■ **DATA FOR THIS TASK**:

□ □ □ □ □

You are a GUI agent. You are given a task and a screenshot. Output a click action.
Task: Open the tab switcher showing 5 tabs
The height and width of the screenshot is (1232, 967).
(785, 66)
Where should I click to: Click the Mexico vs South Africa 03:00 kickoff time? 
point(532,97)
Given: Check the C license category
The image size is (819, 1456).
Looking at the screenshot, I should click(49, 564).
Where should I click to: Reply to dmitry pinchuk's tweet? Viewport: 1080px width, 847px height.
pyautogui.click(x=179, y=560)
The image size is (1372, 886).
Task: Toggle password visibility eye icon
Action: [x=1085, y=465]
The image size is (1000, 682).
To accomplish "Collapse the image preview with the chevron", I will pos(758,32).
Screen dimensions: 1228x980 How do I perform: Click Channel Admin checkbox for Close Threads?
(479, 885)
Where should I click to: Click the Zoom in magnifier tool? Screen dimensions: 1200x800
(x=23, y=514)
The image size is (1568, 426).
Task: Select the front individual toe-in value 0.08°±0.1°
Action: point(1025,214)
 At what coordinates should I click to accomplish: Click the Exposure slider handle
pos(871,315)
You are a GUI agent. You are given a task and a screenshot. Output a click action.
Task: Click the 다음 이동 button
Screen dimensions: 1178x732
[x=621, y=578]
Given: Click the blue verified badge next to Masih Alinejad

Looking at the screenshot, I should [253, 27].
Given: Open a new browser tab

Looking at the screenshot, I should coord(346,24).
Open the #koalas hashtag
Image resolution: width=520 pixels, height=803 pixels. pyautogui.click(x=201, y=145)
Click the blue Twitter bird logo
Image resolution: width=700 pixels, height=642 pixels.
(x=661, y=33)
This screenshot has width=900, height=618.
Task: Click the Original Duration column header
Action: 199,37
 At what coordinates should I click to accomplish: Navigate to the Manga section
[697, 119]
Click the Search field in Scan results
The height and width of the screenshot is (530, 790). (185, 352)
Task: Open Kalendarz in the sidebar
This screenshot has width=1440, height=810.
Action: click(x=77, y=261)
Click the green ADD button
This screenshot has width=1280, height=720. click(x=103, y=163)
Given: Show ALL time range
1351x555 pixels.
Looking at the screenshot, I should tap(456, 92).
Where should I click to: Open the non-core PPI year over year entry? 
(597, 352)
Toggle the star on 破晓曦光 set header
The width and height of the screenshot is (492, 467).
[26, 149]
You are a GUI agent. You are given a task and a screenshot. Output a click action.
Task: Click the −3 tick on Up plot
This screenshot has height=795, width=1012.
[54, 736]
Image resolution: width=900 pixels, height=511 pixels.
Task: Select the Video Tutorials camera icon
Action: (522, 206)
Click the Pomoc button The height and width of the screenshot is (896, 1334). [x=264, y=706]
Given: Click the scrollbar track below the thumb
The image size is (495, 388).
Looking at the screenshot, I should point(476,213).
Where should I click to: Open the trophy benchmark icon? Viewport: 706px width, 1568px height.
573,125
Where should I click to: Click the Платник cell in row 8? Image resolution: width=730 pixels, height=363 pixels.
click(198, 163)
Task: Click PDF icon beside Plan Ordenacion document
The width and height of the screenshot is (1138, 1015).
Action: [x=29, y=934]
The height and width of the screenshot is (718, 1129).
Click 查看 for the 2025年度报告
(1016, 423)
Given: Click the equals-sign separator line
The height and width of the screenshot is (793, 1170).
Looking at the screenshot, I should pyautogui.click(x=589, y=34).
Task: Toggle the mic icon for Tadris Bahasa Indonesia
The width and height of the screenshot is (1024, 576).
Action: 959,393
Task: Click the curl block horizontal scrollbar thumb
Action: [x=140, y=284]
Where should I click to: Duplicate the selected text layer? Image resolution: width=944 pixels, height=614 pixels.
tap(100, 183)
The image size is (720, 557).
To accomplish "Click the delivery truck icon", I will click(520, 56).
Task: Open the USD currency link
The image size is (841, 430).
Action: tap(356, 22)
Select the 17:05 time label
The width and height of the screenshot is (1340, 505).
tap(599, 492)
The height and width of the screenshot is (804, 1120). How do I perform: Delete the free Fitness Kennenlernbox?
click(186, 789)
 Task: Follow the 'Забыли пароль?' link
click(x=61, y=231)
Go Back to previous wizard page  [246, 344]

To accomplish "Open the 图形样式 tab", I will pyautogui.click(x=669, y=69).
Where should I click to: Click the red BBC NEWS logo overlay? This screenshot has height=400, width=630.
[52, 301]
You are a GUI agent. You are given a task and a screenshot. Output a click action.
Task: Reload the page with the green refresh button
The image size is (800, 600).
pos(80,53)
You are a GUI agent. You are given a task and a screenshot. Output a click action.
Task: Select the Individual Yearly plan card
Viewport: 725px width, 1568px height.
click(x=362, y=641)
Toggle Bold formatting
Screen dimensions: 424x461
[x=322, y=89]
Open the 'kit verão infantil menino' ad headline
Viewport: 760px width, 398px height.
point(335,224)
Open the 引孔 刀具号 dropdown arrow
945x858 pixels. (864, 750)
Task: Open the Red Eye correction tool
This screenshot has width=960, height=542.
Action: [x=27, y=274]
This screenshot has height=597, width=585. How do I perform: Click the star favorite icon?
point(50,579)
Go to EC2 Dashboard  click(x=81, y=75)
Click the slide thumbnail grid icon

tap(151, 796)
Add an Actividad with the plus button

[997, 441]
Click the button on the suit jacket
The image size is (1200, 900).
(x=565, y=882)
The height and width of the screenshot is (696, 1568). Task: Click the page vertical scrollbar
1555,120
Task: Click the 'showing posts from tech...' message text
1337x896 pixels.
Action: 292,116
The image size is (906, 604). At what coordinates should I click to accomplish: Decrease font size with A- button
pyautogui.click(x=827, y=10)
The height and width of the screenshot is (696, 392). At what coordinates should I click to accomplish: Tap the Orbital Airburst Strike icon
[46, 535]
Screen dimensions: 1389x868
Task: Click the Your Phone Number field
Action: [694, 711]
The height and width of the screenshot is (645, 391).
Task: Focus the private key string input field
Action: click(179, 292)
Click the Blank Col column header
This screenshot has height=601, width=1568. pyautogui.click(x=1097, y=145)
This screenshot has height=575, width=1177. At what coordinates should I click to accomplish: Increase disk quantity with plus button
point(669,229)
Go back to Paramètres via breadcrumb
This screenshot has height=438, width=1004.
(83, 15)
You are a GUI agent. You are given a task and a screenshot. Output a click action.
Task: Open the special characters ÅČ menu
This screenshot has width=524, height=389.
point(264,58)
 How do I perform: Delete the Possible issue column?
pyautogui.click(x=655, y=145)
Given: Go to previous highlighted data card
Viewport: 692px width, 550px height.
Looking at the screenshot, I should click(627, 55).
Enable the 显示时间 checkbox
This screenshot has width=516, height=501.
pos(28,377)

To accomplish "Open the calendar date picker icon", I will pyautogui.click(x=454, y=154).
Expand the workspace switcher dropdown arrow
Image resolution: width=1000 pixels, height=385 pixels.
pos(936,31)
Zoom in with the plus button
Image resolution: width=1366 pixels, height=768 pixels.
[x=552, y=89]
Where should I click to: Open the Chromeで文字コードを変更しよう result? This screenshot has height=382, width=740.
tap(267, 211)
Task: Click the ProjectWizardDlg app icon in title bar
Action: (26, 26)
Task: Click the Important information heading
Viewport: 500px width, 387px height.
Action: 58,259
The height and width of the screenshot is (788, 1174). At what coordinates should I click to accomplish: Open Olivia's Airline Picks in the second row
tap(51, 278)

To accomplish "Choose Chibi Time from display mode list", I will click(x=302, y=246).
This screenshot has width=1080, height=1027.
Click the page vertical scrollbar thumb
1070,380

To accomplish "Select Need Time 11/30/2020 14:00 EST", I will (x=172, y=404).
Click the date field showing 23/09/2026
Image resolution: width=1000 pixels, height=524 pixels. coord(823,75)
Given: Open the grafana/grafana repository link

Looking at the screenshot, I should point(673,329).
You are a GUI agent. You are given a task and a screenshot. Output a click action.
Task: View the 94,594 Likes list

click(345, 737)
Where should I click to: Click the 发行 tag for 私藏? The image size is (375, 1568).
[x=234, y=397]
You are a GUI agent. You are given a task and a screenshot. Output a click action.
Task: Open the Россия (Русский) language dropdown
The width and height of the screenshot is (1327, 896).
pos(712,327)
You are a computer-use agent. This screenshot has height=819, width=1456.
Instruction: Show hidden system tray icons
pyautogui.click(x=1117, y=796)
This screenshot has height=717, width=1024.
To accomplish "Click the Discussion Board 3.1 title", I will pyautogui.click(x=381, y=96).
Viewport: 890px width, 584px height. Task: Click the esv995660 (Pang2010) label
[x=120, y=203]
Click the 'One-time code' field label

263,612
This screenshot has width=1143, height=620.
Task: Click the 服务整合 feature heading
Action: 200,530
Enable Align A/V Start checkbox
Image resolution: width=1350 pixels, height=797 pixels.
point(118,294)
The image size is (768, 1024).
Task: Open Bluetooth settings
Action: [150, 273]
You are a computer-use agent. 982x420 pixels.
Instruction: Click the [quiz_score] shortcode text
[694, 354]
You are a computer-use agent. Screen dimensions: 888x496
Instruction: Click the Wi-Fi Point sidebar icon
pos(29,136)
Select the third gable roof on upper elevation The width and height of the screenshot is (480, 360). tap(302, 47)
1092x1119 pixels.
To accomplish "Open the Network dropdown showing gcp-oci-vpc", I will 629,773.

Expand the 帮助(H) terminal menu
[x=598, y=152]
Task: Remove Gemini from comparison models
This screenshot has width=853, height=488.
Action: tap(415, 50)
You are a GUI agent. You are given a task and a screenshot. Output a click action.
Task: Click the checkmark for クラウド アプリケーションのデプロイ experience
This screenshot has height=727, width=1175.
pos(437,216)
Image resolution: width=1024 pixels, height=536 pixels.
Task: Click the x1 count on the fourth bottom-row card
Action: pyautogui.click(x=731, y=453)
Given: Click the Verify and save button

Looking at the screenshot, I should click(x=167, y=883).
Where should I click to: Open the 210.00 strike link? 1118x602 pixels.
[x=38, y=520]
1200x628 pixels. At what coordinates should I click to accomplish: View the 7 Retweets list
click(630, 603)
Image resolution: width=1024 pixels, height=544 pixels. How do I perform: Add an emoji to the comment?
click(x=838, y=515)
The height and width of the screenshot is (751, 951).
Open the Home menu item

□ □ □ □ □

■ **YOUR ASSIGNMENT**:
In the listing above, find the line with "Given: Open a new browser tab" and the line with "Task: Click the −3 tick on Up plot", then print exactly those lines and every line between them.

■ **YOUR RESPONSE**:
Given: Open a new browser tab

Looking at the screenshot, I should coord(346,24).
Open the #koalas hashtag
Image resolution: width=520 pixels, height=803 pixels. pyautogui.click(x=201, y=145)
Click the blue Twitter bird logo
Image resolution: width=700 pixels, height=642 pixels.
(x=661, y=33)
This screenshot has width=900, height=618.
Task: Click the Original Duration column header
Action: 199,37
 At what coordinates should I click to accomplish: Navigate to the Manga section
[697, 119]
Click the Search field in Scan results
The height and width of the screenshot is (530, 790). (185, 352)
Task: Open Kalendarz in the sidebar
This screenshot has width=1440, height=810.
Action: click(x=77, y=261)
Click the green ADD button
This screenshot has width=1280, height=720. click(x=103, y=163)
Given: Show ALL time range
1351x555 pixels.
Looking at the screenshot, I should tap(456, 92).
Where should I click to: Open the non-core PPI year over year entry? 
(597, 352)
Toggle the star on 破晓曦光 set header
The width and height of the screenshot is (492, 467).
[26, 149]
You are a GUI agent. You are given a task and a screenshot. Output a click action.
Task: Click the −3 tick on Up plot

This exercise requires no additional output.